Example 8: Laura Sato has two children under the age of 21 on her TA case. The children have different noncustodial parents. There is one order for support payable through the Support Collection Unit and one child support account. The noncustodial parent is required to pay a current support obligation of $400 monthly and paid the full $400 for the month. Laura’s household is entitled to a $200 pass-through payment.

Cumulative Excess Support Payments

Example 1: Roland Taylor's household is no longer eligible for TA. The total unreimbursed assistance for all periods in which the household received TA is $7,200. Mr. Taylor only receives an excess support payment in the event that greater than $7,200 is collected as support (or via other recoupment methods such as lottery offset or lien recovery). Because the total amount of the assigned support collections is $7,500, Roland's household is entitled to a $300 cumulative excess support payment.

Example 2: Lisa Green's household is no longer eligible for TA. The total unreimbursed assistance for all periods in which the household received TA is $10,200. Of this amount, $9,000 was paid to her landlord and $1,200 was paid directly to her. The total amount of the assigned support collections is $9,500. Lisa's household is not entitled to any cumulative excess support payment.

Time Periods for a Desk Review

Example 1: Mr. Bogart requests a desk review on October 23, 2020 because he believes he is owed more money from a pass-through payment made in September 2019. Mr. Bogart is eligible for a desk review since the payment in question was made prior to October 23, 2020 and on or after January 1, 2019.

Example 2: Ms. Bacall requests a desk review on June 12, 2020 because she believes she is owed a pass-through payment for May 2020. This payment is not yet available on her Electronic Benefits Transfer (EBT) card (also known as a Common Benefits Identification Card). However, it must be posted to her EBT card by June 20, 2020. This is because pass-through payments must be issued by the 20th calendar day of each month. Ms. Bacall may request a desk review if the pass-through payment is not posted on her EBT card by June 21, but she is likely to receive a faster response by contacting her TA worker.

Example 3: Mr. Lee requests a desk review on December 27, 2020 because he believes the district has kept more support than he received in TA. The last payment received on Mr. Lee's child support account was received in February 2020. Mr. Lee is eligible for a desk review of a cumulative excess support payment because a child support payment was made prior to December 27, 2020 and on or after January 1, 2019.

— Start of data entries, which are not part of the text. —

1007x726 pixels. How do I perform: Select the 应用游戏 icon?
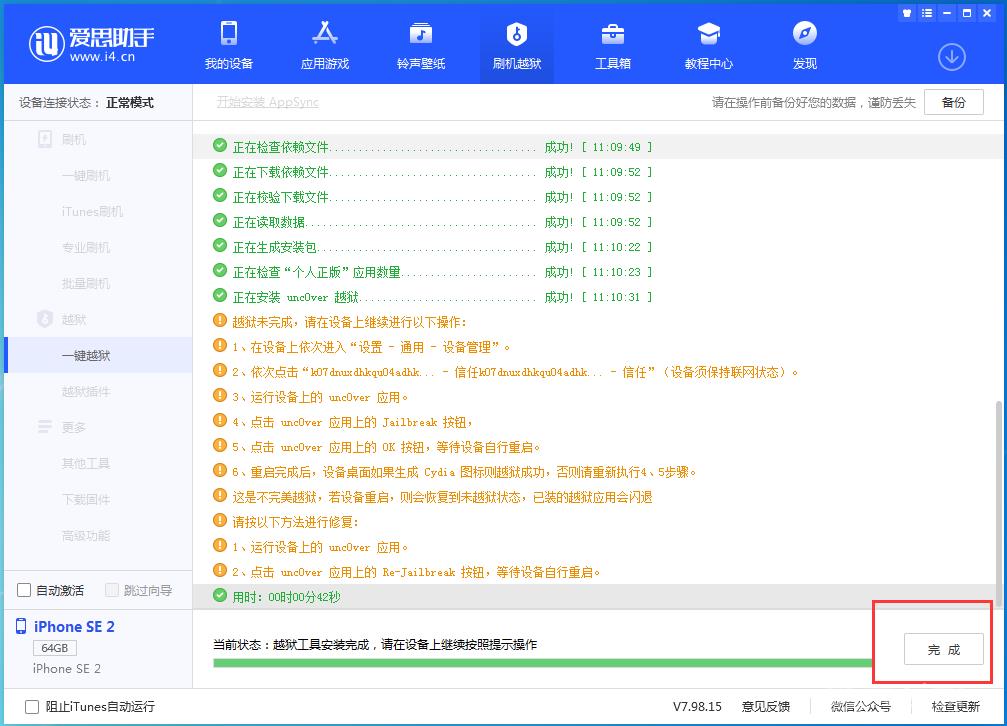click(325, 45)
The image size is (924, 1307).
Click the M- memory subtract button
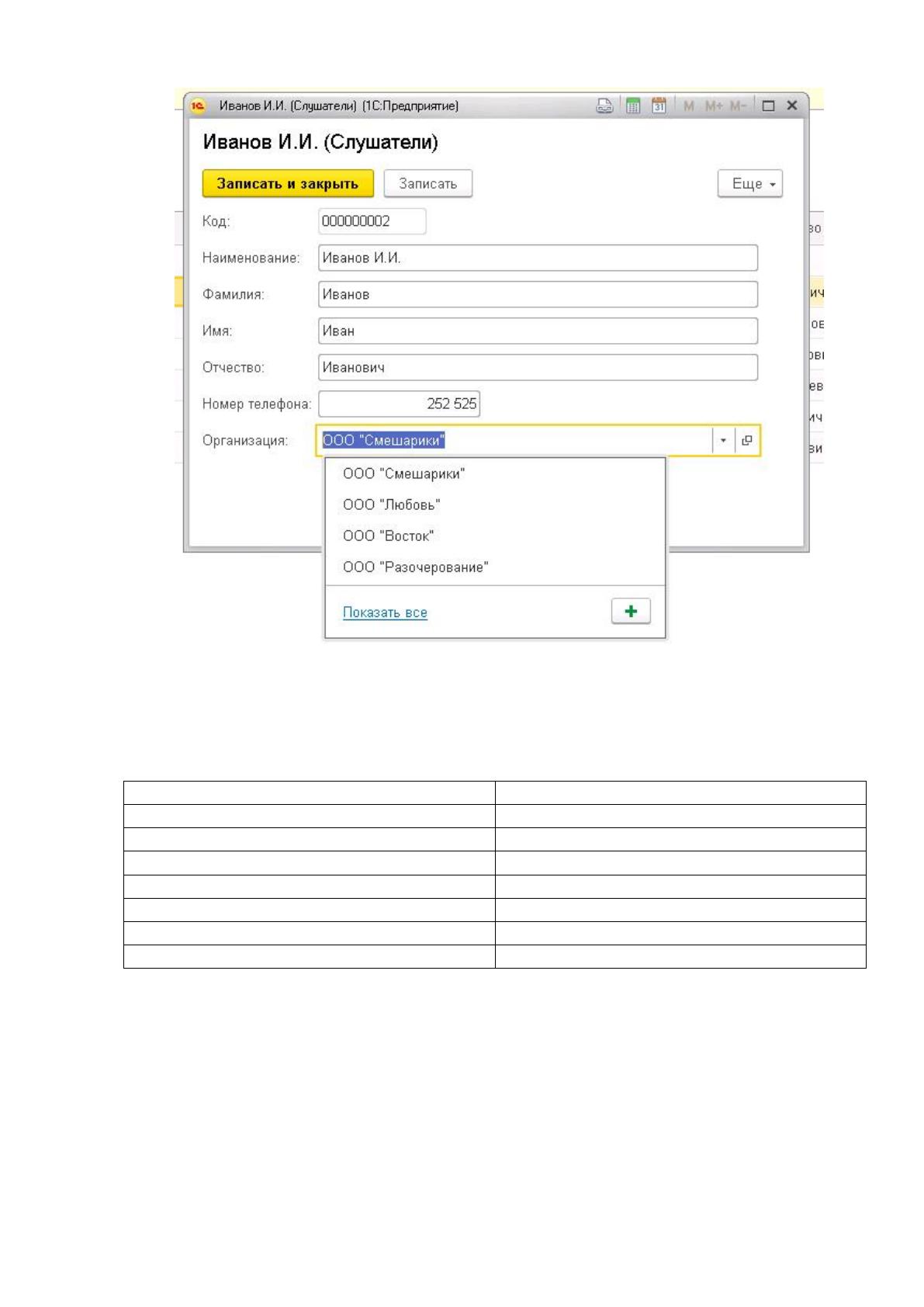pyautogui.click(x=738, y=106)
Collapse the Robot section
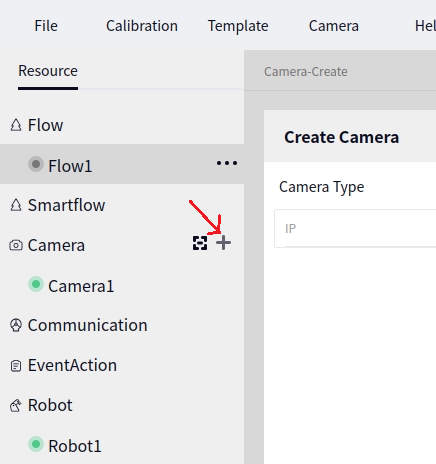 point(50,405)
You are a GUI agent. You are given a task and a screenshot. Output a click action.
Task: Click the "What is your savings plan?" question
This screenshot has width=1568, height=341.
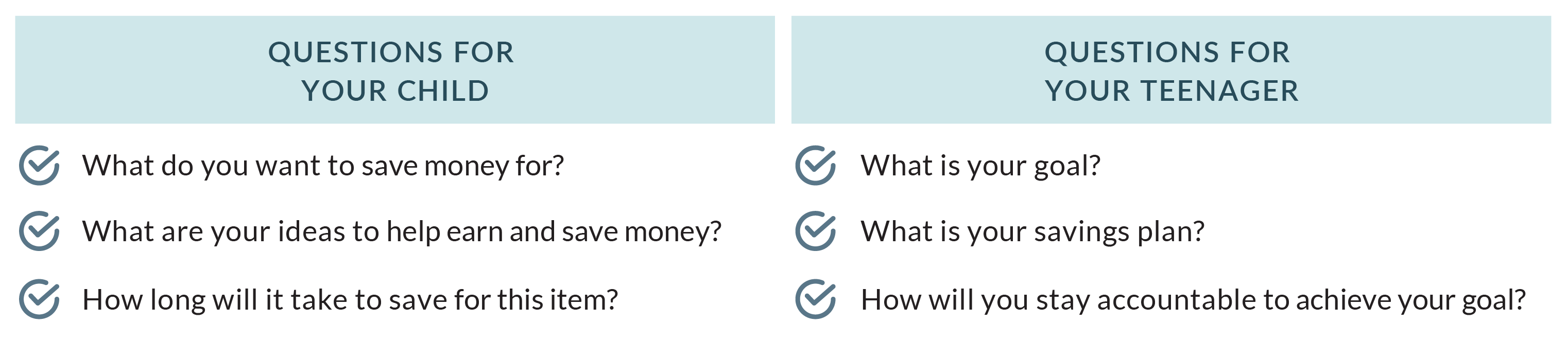pyautogui.click(x=1032, y=231)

Example 4: Ms. Tyson requests a desk review on January 31, 2020 because she believes the district has kept more support than she received in TA. The last payment received on Ms. Tyson's child support account was received in October 2018. Ms. Tyson is not eligible for a desk review of a cumulative excess support payment because a child support payment was not made on or after January 1, 2019 and before January 31, 2020.